The presence of comic book companies was also greatly reduced. Marvel took booth space to promote the Spider-Man 2 video game that is being released on Sony’s PlayStation 5 on Oct. 20, while its rival DC Comics was absent. On the other hand, anime purveyors Crunchyroll and Viz Media had a large presence, the latter to promote its Zom 100 streaming series that launched on Hulu on July 9.
Anime also benefitted from the release of a live-action version of “One Piece” on Netflix (Aug. 31)that quickly generated licensing business. Bandai Namco showcased five-inch One Piece collectible figures based on the series and had six different booths for its various divisions. Viz also opened an online portal in its Viz Originals service for one-shot anime story submissions, and will establish IP and licensing for content that proves successful.
“Pre-Covid, anime and comic books were separate audiences, but now with anime being so accessible across many platforms and available everywhere, the demographics of the two worlds have collided,” said Justin Cavender, senior marketing manager at Bandai Namco. “There is now a shared demographic.”
Another sign of a melding of anime and comics has been the emergence of standalone stores. Bandai Namco, which owns the Gundam brand, opened a store in London earlier this year, expanding from similar locations in Tokyo, Osaka Yokohama, and Fukuoka, Japan. Bandai’s Tamashii Nation collectibles division, which has licenses for Spider-Man, Godzilla, and other properties, debuted its first location in New York in September. And anime publisher Yen Press has opened its first Manga Spot store near New York’s Columbus Circle.

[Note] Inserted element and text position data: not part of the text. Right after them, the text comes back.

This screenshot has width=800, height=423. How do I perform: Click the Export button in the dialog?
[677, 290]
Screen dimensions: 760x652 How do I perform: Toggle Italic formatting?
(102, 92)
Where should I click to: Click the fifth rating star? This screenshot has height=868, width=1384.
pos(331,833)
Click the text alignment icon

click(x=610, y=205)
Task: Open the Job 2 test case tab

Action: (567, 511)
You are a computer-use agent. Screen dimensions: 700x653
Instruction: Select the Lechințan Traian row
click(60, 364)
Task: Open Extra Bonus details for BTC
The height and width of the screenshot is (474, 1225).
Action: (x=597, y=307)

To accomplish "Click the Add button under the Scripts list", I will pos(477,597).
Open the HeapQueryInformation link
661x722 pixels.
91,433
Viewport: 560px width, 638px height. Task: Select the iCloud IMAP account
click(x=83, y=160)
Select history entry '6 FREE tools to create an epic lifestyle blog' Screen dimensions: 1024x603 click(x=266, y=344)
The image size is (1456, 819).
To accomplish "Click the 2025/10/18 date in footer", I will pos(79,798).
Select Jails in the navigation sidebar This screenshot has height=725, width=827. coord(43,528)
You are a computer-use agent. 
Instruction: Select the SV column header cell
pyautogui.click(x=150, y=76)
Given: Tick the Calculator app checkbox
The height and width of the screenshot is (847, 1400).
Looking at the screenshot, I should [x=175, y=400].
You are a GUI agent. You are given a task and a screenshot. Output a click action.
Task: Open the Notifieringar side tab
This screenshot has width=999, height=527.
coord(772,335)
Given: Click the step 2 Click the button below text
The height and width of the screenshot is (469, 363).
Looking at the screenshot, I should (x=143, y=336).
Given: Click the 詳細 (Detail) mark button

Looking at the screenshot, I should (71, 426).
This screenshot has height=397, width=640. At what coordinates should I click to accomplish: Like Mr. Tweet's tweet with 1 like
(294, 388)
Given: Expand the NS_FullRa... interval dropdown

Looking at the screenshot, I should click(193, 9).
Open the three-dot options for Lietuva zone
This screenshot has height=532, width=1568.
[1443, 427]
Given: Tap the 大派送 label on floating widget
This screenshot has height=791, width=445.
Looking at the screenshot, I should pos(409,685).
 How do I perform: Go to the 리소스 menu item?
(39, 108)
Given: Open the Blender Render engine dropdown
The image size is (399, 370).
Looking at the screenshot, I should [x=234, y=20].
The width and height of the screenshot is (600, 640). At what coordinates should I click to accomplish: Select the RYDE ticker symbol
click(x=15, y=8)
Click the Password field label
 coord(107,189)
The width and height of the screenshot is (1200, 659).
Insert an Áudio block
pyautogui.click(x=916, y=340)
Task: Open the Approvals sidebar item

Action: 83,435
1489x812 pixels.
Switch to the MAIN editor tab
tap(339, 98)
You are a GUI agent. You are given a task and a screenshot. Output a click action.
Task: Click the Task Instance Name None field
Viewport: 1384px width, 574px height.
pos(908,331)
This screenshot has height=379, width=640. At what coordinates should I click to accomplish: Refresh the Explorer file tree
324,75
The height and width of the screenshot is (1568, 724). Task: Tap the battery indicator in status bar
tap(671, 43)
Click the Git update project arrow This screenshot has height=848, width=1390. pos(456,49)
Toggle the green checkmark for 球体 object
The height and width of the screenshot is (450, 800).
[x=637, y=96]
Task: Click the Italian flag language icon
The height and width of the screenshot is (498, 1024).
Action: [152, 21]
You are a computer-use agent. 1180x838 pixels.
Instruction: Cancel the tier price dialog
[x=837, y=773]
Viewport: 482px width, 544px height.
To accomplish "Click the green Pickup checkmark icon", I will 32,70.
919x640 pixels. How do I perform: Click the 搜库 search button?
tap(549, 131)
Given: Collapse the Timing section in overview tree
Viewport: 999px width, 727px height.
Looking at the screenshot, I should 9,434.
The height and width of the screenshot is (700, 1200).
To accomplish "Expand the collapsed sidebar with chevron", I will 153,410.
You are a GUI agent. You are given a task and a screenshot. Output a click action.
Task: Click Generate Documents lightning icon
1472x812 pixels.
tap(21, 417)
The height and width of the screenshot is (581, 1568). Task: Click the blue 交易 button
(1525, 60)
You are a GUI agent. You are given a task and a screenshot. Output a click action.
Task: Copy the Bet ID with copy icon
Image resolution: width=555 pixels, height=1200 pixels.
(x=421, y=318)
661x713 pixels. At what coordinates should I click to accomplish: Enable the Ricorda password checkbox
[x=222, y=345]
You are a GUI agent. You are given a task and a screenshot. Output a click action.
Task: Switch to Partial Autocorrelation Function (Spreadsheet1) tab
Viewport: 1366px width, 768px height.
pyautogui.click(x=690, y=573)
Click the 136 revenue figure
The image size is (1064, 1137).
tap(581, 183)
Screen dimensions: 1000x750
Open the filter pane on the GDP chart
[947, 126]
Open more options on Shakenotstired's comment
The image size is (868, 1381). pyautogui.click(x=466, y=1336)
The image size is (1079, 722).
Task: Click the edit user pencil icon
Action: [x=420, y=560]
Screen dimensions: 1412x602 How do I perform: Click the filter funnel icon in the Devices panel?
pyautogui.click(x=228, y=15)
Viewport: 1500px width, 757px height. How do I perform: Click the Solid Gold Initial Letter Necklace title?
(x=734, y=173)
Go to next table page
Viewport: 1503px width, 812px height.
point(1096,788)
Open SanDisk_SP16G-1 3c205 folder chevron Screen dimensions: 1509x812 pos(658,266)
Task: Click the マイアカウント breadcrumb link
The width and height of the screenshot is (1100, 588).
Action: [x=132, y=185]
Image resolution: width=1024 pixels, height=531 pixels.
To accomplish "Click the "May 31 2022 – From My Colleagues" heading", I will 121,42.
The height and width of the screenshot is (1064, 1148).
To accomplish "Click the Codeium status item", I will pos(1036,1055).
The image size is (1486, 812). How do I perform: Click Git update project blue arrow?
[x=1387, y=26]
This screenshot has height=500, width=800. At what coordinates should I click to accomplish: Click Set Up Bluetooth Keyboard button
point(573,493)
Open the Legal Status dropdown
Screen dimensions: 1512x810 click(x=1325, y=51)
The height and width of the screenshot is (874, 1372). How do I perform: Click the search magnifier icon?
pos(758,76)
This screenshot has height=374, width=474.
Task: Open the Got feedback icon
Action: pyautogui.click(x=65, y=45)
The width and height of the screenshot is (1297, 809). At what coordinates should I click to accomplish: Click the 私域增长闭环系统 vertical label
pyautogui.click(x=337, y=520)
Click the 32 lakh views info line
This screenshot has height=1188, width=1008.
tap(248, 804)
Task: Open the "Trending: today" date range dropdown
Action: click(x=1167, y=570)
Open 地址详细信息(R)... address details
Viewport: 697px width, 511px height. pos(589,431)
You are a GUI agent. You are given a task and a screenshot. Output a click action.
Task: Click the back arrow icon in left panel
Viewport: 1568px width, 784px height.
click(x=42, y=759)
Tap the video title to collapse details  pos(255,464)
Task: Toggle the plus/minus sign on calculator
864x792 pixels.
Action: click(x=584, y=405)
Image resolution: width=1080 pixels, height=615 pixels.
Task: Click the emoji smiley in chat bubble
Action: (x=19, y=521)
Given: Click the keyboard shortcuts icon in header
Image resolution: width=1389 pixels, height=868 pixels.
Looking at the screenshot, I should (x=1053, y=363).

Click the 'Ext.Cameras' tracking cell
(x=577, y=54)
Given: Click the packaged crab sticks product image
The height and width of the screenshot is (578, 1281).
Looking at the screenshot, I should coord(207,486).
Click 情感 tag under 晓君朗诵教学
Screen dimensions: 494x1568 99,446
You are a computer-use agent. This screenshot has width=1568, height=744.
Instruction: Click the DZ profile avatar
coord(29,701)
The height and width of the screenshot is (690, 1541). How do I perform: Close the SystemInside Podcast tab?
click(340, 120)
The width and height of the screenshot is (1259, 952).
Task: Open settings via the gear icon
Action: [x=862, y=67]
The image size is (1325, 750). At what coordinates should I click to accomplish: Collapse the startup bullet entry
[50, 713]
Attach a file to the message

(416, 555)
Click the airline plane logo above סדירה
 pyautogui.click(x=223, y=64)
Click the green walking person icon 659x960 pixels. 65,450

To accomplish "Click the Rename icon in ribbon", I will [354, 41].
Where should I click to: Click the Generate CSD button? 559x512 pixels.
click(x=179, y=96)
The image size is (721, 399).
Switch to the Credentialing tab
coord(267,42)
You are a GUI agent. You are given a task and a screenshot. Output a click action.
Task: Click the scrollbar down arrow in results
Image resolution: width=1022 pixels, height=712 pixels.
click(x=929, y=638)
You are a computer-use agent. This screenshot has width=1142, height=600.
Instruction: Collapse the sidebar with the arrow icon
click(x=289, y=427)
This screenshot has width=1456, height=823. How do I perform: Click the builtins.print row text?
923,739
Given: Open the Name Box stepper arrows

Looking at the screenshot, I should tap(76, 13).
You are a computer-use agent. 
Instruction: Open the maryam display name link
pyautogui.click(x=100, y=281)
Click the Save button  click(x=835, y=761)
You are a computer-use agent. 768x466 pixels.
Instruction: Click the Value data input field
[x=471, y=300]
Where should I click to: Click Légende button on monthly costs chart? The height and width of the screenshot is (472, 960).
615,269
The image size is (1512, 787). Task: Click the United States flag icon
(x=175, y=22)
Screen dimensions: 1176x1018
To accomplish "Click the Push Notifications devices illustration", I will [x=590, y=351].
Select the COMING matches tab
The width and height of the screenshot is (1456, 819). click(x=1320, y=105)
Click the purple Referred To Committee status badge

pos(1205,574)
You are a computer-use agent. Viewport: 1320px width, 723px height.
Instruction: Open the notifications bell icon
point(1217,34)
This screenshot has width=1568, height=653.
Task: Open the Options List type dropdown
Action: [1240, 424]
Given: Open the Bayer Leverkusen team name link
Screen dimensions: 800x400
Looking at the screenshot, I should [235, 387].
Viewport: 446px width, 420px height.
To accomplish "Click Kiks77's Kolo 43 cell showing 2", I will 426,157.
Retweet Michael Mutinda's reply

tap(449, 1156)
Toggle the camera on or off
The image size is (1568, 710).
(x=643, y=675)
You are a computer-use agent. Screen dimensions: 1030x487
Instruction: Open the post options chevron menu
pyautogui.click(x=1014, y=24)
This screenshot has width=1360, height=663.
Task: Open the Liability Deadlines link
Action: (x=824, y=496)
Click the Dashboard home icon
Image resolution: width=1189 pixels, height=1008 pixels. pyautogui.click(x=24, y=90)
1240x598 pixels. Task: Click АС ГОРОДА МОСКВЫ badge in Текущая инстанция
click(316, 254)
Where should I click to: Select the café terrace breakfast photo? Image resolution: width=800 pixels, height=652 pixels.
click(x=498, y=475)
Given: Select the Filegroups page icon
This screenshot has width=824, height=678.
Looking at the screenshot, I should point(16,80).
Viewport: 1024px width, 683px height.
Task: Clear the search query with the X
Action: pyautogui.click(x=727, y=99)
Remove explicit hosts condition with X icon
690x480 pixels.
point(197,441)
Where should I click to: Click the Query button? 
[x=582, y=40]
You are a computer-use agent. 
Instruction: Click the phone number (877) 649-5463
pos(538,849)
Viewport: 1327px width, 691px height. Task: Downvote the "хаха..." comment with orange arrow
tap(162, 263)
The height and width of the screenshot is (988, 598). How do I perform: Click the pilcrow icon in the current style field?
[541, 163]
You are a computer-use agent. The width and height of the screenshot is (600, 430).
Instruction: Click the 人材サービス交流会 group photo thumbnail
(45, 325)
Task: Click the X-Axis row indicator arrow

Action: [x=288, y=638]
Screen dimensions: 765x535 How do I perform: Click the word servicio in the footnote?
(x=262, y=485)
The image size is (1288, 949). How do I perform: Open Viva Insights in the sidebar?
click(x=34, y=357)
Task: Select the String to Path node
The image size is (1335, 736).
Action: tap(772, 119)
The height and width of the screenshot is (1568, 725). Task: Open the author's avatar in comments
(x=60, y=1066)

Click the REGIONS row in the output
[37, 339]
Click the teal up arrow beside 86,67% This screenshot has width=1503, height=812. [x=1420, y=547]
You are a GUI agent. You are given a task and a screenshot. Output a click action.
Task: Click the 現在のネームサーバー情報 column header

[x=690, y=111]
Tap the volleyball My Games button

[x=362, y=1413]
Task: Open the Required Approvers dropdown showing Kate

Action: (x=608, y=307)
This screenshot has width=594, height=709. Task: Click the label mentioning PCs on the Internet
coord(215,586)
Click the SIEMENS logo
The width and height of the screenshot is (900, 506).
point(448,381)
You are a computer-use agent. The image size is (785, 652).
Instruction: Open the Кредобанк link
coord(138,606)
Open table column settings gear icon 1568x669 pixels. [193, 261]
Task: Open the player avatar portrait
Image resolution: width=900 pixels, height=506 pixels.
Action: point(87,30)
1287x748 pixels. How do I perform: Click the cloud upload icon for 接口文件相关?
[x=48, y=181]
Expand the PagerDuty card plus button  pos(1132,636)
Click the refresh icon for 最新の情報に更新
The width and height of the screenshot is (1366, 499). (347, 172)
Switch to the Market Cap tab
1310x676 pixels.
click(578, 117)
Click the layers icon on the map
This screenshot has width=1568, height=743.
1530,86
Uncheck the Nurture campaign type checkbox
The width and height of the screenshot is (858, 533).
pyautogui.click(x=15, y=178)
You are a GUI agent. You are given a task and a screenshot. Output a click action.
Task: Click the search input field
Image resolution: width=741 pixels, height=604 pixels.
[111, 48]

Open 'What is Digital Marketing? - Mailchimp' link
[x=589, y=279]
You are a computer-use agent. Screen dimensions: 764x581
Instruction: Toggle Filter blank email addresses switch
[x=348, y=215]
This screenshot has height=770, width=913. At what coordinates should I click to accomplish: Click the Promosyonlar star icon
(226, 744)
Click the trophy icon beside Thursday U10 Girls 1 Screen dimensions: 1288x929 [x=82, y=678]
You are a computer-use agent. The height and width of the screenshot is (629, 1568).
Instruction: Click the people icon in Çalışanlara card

“With mass merchants and chains like Barnes & Noble you are reaching people that don’t necessarily have access to the products,” Kurt Hassler, CEO of manga publisher Kadokawa World Entertainment, which owns Yen Press. “But [anime] products at those stores have a limited lifecycle because you are riding the trends. With our own outlets you can improve in an area where we don’t have a dedicated retailer. As publishers our challenge is to make manga as easily accessible as we can. And this [a dedicated store] is just one way to do that.”
Yet, amid the greatly enhanced anime presence at Comic Con, comic book and videogames publishers carved out their own space.
The Noble Collection, for example, brought Microsoft’s Minecraft brand into prop replicas for the first time with a seven-piece collection ranging from diamond sword replicas ($69) and chess sets ($59) to touch-activated LED-based redstone and diamond ores ($34). The collection will be available online and through select Barnes & Noble stores.
NFT developer and Marvel licensee VeVe is readying a “The Superior Spider-Man Returns” digital collectible that will be packaged with a physical version in the form of variant covers for the comic book that Marvel is releasing this week. An 18-inch Funko Gold Iron Man figure is also being introduced with a QR code for a digital collectible figure from VeVe. The limited edition run of 3,000 pieces also will also include five varieties of Iron Man suits. Publisher Skybound Entertainment licensed developer Terrible Posture Games for a videogame based on Atom Eve, the first such character brand agreement stemming from Walking Dead Creator Robert Kirkman’s Invincible comic book series.
“If it is a category that makes sense, true to the brand and doesn’t feel like logo slapping we make sure to partner in categories that our fans are excited about,” said Leon Maratchi, senior manager for retail development at Viz.